• **Texto de lectura**:
####

Ayer asesinaron a Marcelo Garza y Garza, director de la Agencia Estatal de Investigaciones de Nuevo León, hombre joven y de apariencia amable. Sin duda inteligente y con facilidades de Comunicación.
A Marcelo los simples mortales de esta región, lo veímos mucho en la tele explicando con palabras claras y serenas los últimos acontecimientos del crimen organizado en el estado. A mi me llamaba la atención porque antes de pasarle la estafeta a la PGR, salía a los medios y describía los atentados y los motivos de los mismos que habrían descubierto según sus investigaciones. Osea, hacía lo contrario que la PGR, que atráe los casos y luego jamás volvemos a escuchar conclusiones, por eso nos quedamos con la idea de que todo se queda impune.
Hoy en los noticieros pasaron una entrevista que le hicieron hace tiempo y en donde el decía que lo importante era transparentar el ejercicio público, que al hacerlo visible para la sociedad se eliminaba la oportunidad de obrar mal en la persecución del crimen organizado. Me parece que esta claridad fue el valor agregado que le dió a su función y lamentablemente quizá por eso lo asesinaron.
Realmente no es común que la gente sienta simpatía por algún funcionario y menos a los responsables del orden, pero ahora me doy cuenta que Marcelo era probablemente diferente, como una pequeña muestra están los comentarios hechos en el Porvenir que son bastantes para el promedio de comentarios en otras notas (y eso que no es un periódico muy popular).
A Marcelo lo mataron estando solo, no llevaba guaruras y estaba cerca de un evento donde estaba su esposa, lo mataron enfrente de la Iglesia de Fátima, en la plaza. La noticia acaparó los encabezados de El Norte y Milenio.
Mis condolencias para su Esposa y sus hijos. Mi familia estará haciendo oración por Marcelo y por ellos.

####

• **Extracto de datos**:
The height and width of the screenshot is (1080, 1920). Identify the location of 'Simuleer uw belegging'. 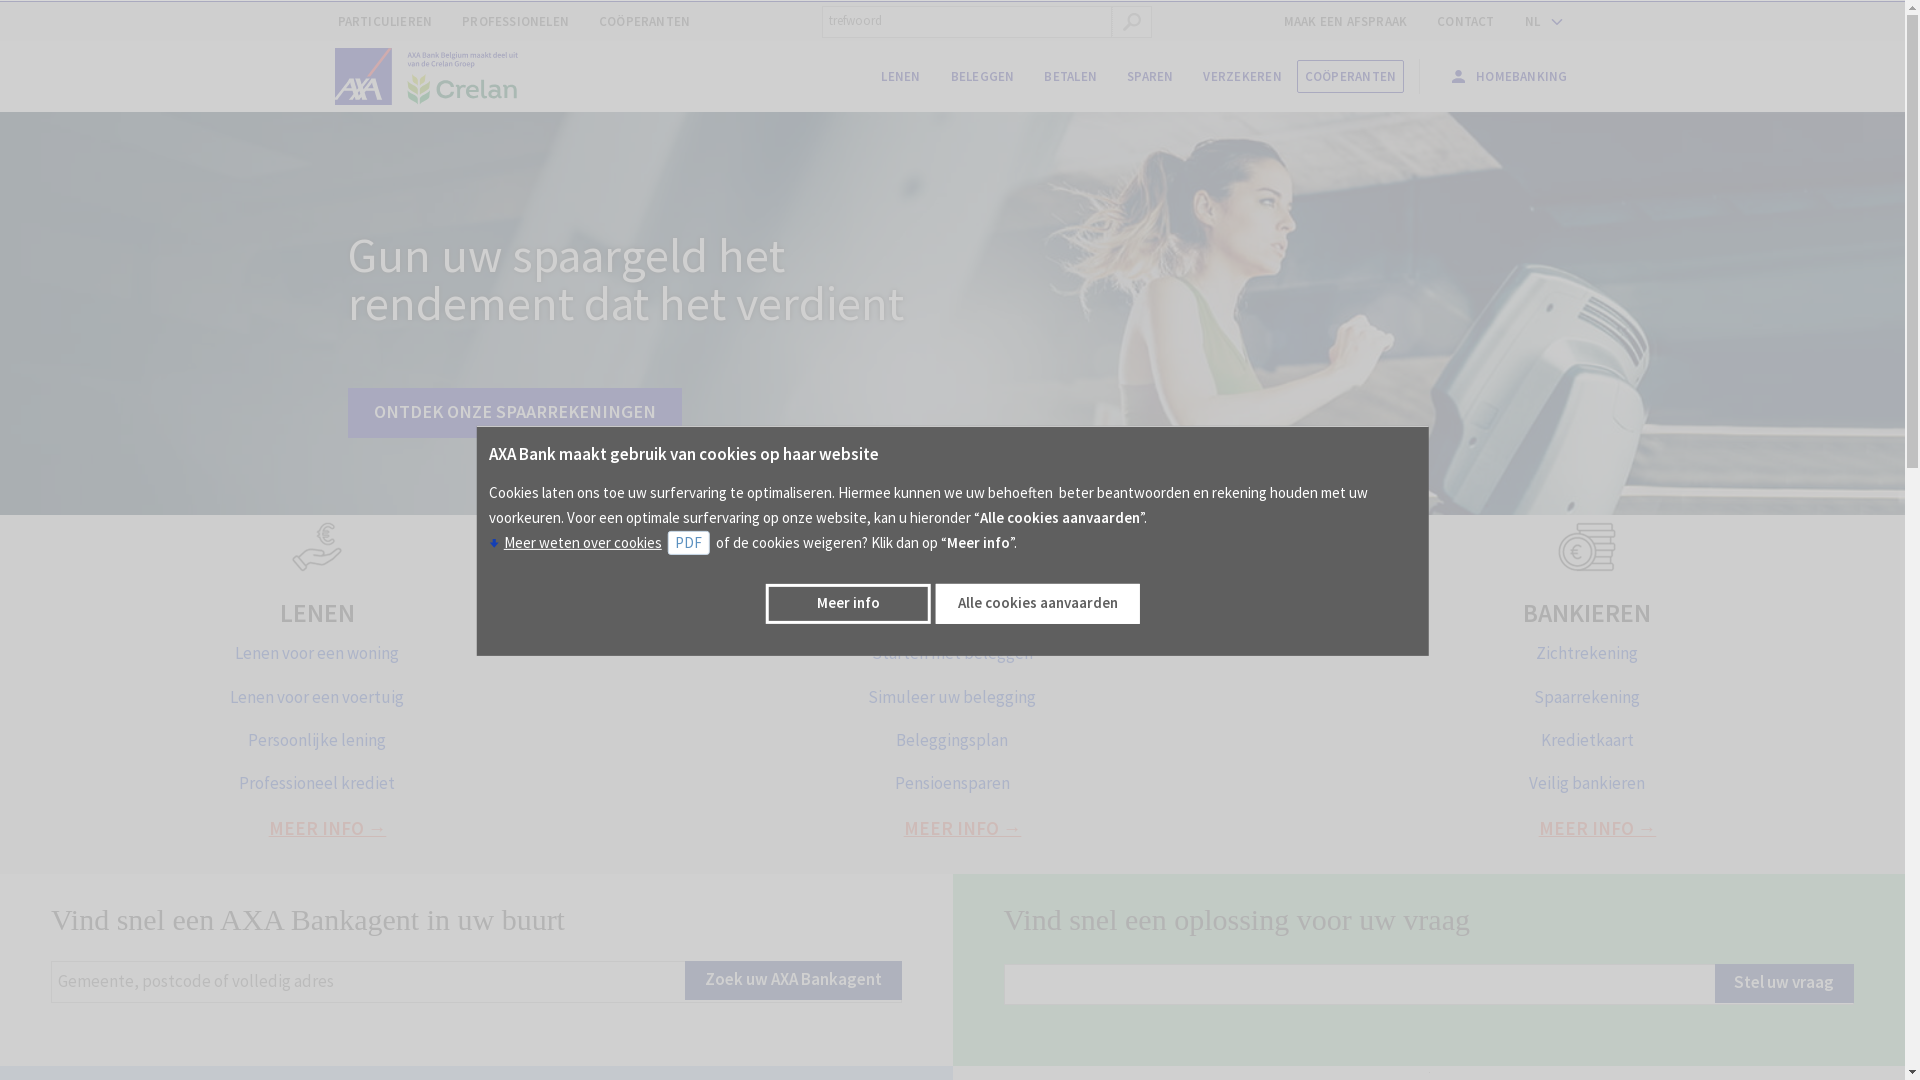
(950, 696).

####

• **Enunciado del problema**: Reproduce completo y sin ningún cambio el texto sobre el asesinato de Marcelo Garza y Garza. Este material procede de otra fuente.

• **Respuesta**:
Ayer asesinaron a Marcelo Garza y Garza, director de la Agencia Estatal de Investigaciones de Nuevo León, hombre joven y de apariencia amable. Sin duda inteligente y con facilidades de Comunicación.
A Marcelo los simples mortales de esta región, lo veímos mucho en la tele explicando con palabras claras y serenas los últimos acontecimientos del crimen organizado en el estado. A mi me llamaba la atención porque antes de pasarle la estafeta a la PGR, salía a los medios y describía los atentados y los motivos de los mismos que habrían descubierto según sus investigaciones. Osea, hacía lo contrario que la PGR, que atráe los casos y luego jamás volvemos a escuchar conclusiones, por eso nos quedamos con la idea de que todo se queda impune.
Hoy en los noticieros pasaron una entrevista que le hicieron hace tiempo y en donde el decía que lo importante era transparentar el ejercicio público, que al hacerlo visible para la sociedad se eliminaba la oportunidad de obrar mal en la persecución del crimen organizado. Me parece que esta claridad fue el valor agregado que le dió a su función y lamentablemente quizá por eso lo asesinaron.
Realmente no es común que la gente sienta simpatía por algún funcionario y menos a los responsables del orden, pero ahora me doy cuenta que Marcelo era probablemente diferente, como una pequeña muestra están los comentarios hechos en el Porvenir que son bastantes para el promedio de comentarios en otras notas (y eso que no es un periódico muy popular).
A Marcelo lo mataron estando solo, no llevaba guaruras y estaba cerca de un evento donde estaba su esposa, lo mataron enfrente de la Iglesia de Fátima, en la plaza. La noticia acaparó los encabezados de El Norte y Milenio.
Mis condolencias para su Esposa y sus hijos. Mi familia estará haciendo oración por Marcelo y por ellos.